* **WHAT IS NEEDED**
Take the records below and retype them line by line, from the first line through the one containing "[Copy heading URL] (8, 395)"; stop there.

[Opening PROVIDED RECORDS section]

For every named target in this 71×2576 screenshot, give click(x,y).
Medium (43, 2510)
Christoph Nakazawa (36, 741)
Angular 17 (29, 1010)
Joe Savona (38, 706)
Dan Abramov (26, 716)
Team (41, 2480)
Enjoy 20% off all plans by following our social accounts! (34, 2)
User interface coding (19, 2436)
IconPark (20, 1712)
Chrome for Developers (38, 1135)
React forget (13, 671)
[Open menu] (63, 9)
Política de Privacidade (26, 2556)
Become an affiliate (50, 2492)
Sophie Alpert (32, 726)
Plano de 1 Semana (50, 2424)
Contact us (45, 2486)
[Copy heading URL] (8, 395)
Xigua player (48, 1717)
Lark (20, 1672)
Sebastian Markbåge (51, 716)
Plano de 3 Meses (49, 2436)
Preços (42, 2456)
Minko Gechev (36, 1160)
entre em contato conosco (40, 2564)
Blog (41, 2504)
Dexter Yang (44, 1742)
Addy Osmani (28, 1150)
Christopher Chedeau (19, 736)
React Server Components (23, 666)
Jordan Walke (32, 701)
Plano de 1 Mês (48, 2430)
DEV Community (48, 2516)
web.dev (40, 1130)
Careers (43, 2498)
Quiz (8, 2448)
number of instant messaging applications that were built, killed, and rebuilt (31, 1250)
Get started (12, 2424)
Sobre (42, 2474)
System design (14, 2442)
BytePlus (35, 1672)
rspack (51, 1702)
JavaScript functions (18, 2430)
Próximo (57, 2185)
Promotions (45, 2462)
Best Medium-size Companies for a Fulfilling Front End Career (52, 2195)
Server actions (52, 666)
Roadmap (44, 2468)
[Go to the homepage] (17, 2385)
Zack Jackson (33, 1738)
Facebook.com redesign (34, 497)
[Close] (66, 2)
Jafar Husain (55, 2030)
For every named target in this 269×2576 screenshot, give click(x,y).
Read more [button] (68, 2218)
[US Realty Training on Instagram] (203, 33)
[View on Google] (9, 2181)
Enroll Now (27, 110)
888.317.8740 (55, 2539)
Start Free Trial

[Closing PROVIDED RECORDS section]

* **RESPONSE TO THIS TASK**
For every named target in this 71×2576 screenshot, give click(x,y).
Medium (43, 2510)
Christoph Nakazawa (36, 741)
Angular 17 (29, 1010)
Joe Savona (38, 706)
Dan Abramov (26, 716)
Team (41, 2480)
Enjoy 20% off all plans by following our social accounts! (34, 2)
User interface coding (19, 2436)
IconPark (20, 1712)
Chrome for Developers (38, 1135)
React forget (13, 671)
[Open menu] (63, 9)
Política de Privacidade (26, 2556)
Become an affiliate (50, 2492)
Sophie Alpert (32, 726)
Plano de 1 Semana (50, 2424)
Contact us (45, 2486)
[Copy heading URL] (8, 395)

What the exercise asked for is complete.